Origine : http://www.rue89.com/2008/08/21/affaire-sine-derriere-lantisemitisme-le-non-dit
Il faudrait donc clouer au pilori le caricaturiste Siné.
Depuis la mi-juillet, un spectre hante le petit monde journalistique
: celui de l'antisémitisme. (Etant bien entendu que les Arabes
ne seraient pas sémites…) Certains de nos confrères
sont tellement paniqués à l'idée d'être
accusés d'antisémitisme qu'ils ne cessent d'attiser
des braises qui peuvent s'avérer dangereuses.
Diaboliser Siné permet surtout d'évacuer les scories
d'un sinistre communautarisme favorisé depuis l'arrivée
au pouvoir de Nicolas Sarkozy.

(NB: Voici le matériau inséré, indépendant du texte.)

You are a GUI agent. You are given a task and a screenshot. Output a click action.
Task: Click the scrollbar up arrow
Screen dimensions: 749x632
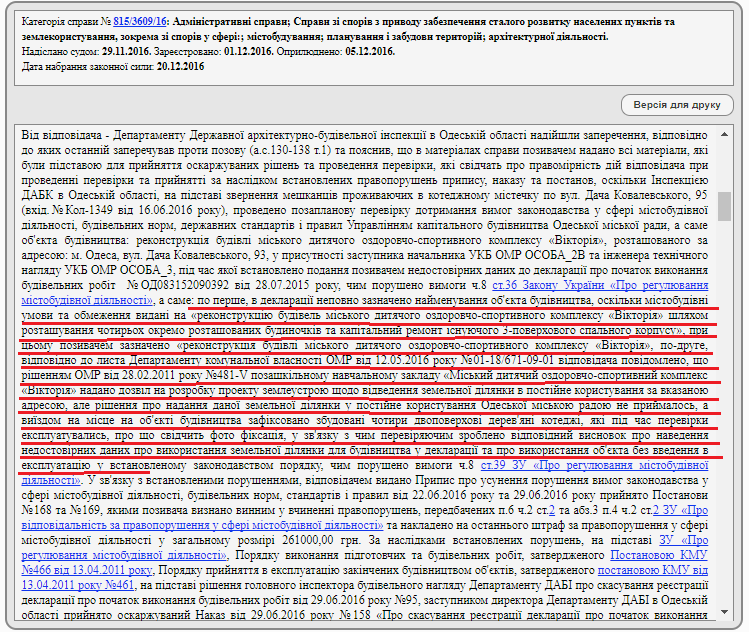724,132
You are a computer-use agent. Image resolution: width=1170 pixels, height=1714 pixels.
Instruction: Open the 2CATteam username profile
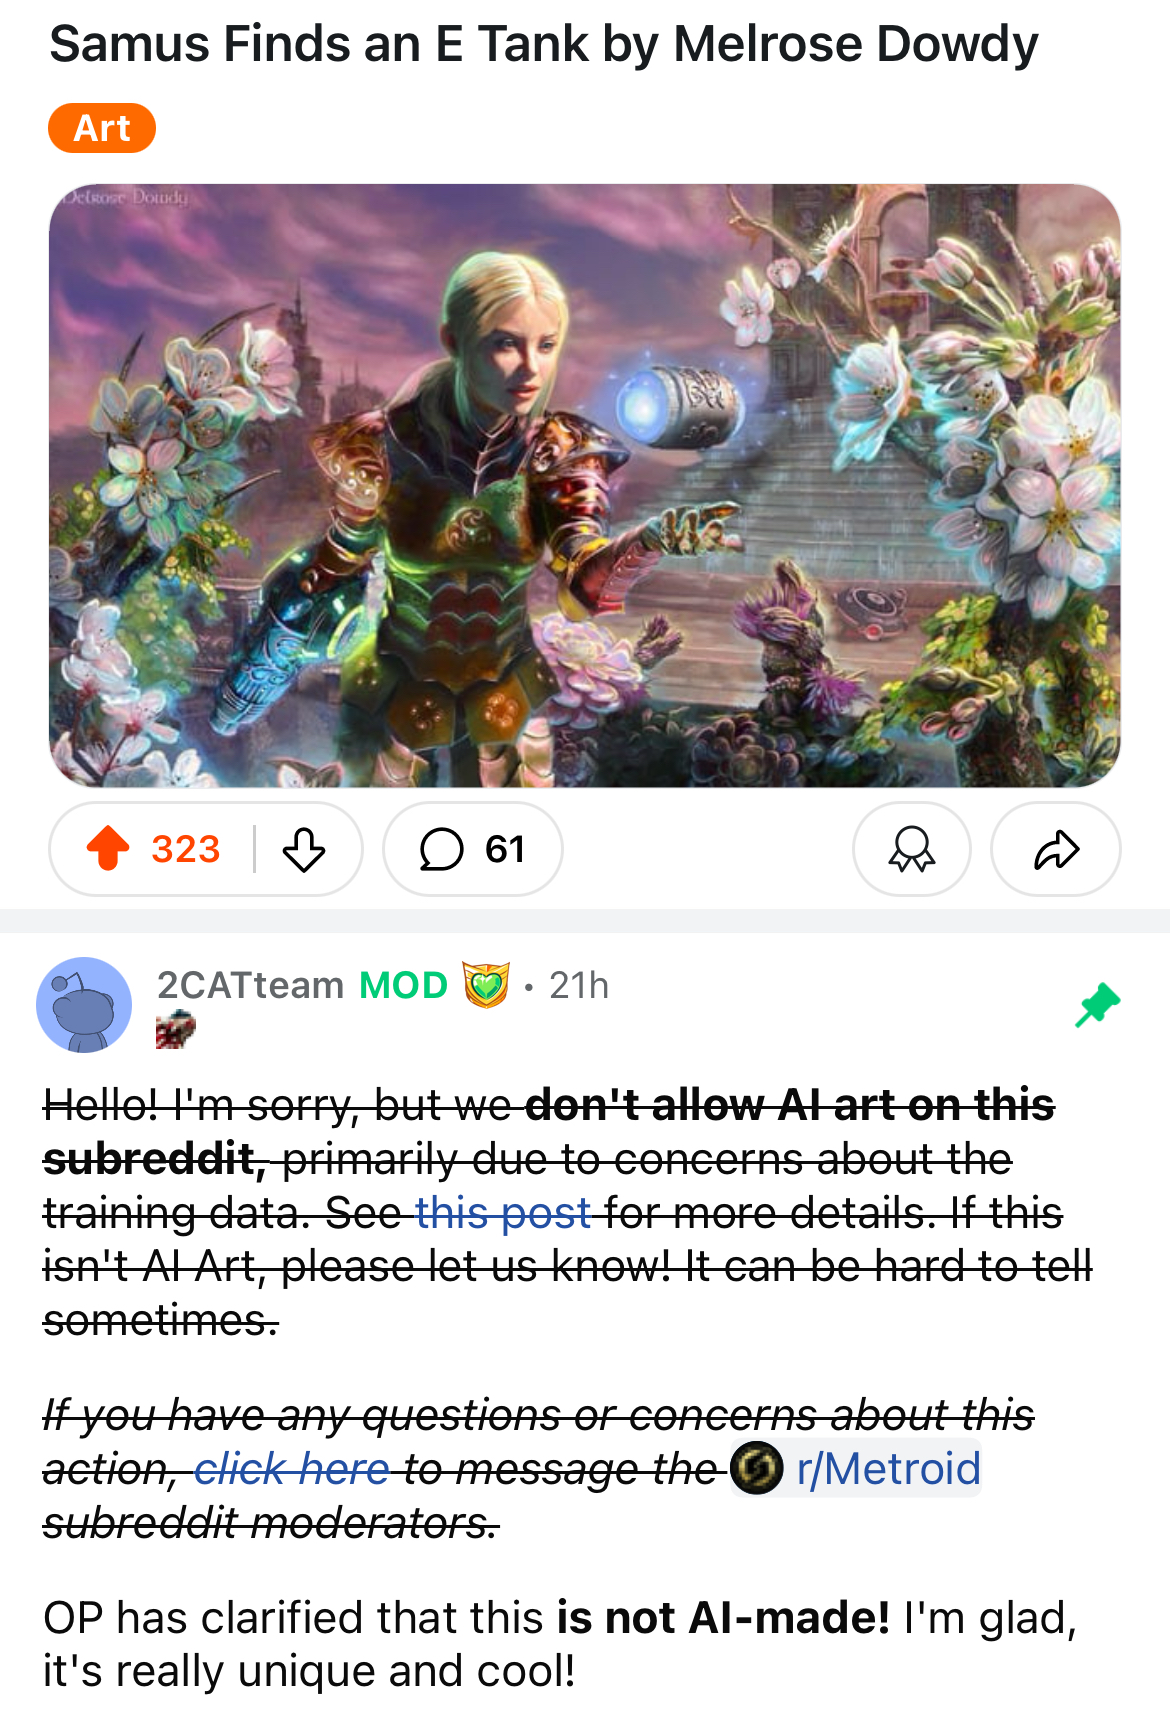coord(250,985)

Cela va tellement loin que quelques
bons esprits dérapent gravement, jusqu'à utiliser
le mot "race" dans leurs anathèmes.
Au nom du génocide commis par les nazis, il faudrait prendre
les plus grandes précautions dans l'utilisation du mot "juif".
Pourquoi tous ces pourfendeurs de racistes potentiels oublient de
crier leur rage rétrospective lorsque la France des droits
de l'homme n'a jamais envisagé de faire le procès
d'une institution policière qui a livré 76 000 juifs
aux nazis, de 1941 à 1944 ?
Sans pratiquer le moindre amalgame, comment se fait-il que les honorables
pétitionnaires, qui soutiennent l'antiraciste directeur de
Charlie Hebdo ne se pressent pas vraiment pour dénoncer les
centres de rétention administrative qui déshonorent
le pays de la liberté, et sont autant de petits Drancy ?
Pourquoi ces bons citoyens ne font-ils pas barrage de leur corps
pour empêcher ces dizaines de milliers d'abominables expulsions
de sans papiers ? Comment ne pas aborder le non-dit ? Il se dessine
derrière cette crainte de l'accusation majeure d'antisémitisme
la peur panique d'être montré du doigt comme un possible
ennemi d'Israël !
Il faudrait donc conclure que la simple critique du comportement
de l'Etat hébreu envers les Palestiniens, cet "antisionisme",
analysé comme de l'antisémitisme, est devenu un crime
majeur. L'un de ces délits pouvant permettre de présenter
celui qui refuse le dogme obligé comme un véritable
criminel de guerre par destination.
Du calme, mes chers confrères ! Maurice Rajsfus
Journaliste-écrivain rescapé du génocide nazi.